Le Parlement européen soutient la libération du Belge emprisonné en Iran
Le Parlement européen a voté une proposition de résolution sur la réponse de l’UE aux manifestations et exécutions en Iran qui « condamne fermement la condamnation » d’Olivier Vandecasteele, le Belge emprisonné en Iran récemment condamné à 40 ans de prison et 74 coups de fouet.
Jeudi (19 janvier), le Parlement européen a voté une proposition de résolution sur la réponse de l’Union européenne aux manifestations et exécutions en Iran dans laquelle il « condamne fermement la condamnation » d’Olivier Vandecasteele, le Belge emprisonné en Iran depuis février 2022 et récemment condamné à 40 ans de prison et 74 coups de fouet. Le Belge a par ailleurs « fêté » ce jeudi son 42e anniversaire dans une prison du pays.
Dans sa proposition de résolution, le Parlement explique que la condamnation de M. Vandecasteele est basée sur « des accusations d’espionnage montées de toutes pièces » et sur « l’utilisation cynique de la diplomatie des otages pour forcer la libération du terroriste condamné Asadollah Asadi ».
En effet, plusieurs experts, hommes politiques et journalistes ont indiqué que M. Vandecasteele était utilisé par l’Iran comme monnaie d’échange pour M. Assadi, un diplomate iranien condamné en Belgique pour un projet d’attentat à la bombe contre l’opposition iranienne en France qui devait avoir lieu à Villepinte lors d’un rassemblement du Conseil national de la résistance iranienne (CNRI), une faction de l’opposition iranienne à l’étranger.

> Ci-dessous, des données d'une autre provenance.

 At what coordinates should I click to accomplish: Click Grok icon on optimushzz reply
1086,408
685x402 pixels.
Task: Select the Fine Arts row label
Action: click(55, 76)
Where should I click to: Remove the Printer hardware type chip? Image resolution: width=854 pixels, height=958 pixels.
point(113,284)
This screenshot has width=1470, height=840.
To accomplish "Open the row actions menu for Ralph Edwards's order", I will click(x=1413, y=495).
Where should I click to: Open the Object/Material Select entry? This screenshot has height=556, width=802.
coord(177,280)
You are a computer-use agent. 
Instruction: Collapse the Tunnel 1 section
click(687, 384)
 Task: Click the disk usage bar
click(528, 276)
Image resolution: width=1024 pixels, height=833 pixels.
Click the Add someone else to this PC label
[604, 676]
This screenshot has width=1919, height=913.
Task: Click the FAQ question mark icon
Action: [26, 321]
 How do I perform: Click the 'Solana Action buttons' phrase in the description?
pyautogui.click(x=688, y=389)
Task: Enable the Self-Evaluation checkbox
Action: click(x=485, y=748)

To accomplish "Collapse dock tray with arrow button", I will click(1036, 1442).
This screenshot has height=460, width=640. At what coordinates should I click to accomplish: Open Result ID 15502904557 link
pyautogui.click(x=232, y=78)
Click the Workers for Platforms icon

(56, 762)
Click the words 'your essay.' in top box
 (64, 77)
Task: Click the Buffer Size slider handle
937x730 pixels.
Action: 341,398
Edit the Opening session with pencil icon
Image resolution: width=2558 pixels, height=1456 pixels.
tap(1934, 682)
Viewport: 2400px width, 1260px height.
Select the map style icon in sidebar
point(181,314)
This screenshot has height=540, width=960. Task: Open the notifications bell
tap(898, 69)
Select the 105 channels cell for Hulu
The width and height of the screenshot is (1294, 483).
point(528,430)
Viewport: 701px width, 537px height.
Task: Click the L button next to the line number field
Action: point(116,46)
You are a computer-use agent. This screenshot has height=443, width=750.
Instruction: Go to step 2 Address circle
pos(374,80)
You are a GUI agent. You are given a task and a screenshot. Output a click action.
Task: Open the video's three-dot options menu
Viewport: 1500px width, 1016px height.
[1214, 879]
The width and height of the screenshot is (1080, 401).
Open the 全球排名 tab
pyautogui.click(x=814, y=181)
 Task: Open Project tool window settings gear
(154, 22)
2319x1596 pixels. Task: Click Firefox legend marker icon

L’année dernière, la Belgique a négocié un échange de prisonniers avec l’Iran, qui aurait permis l’échange de M. Assadi contre Vandecasteele. Toutefois, la Cour constitutionnelle belge a décidé de suspendre l’accord le mois dernier, car M. Assadi aurait pu échapper à sa peine et être libéré en Iran. En février, la Cour déterminera si le traité doit être abandonné ou non.
La motion du Parlement condamne également le « maintien en prison et la condamnation à mort » du scientifique irano-suédois Ahmadreza Djalali et demande la « libération immédiate de tous les ressortissants de l’UE arrêtés » dans le pays. Sept Français en font partie.
En réponse à une question d’un eurodéputé sur le cas de M. Vandecasteele, le commissaire européen à la Justice Didier Reynders a déclaré : « Nous sommes en contact avec les autorités belges qui ont la responsabilité consulaire dans cette situation et nous soutenons complètement les efforts consulaires mis en œuvre par chaque État membre dans une telle situation ».
Les eurodéputés ont abordé les condamnations de ressortissants de l’UE dans le cadre d’un appel plus large à une réponse plus sévère de l’Union face à l’Iran.
Ils ont notamment mentionné les récentes exécutions de quatre personnes ayant participé aux manifestations contre le régime — dont un ressortissant iranien d’origine britannique —, la répression violente soutenue par le pouvoir, la torture dans les prisons, les arrestations de journalistes, et la fourniture par l’Iran de drones à la Russie qui ont été utilisés contre des civils en Ukraine.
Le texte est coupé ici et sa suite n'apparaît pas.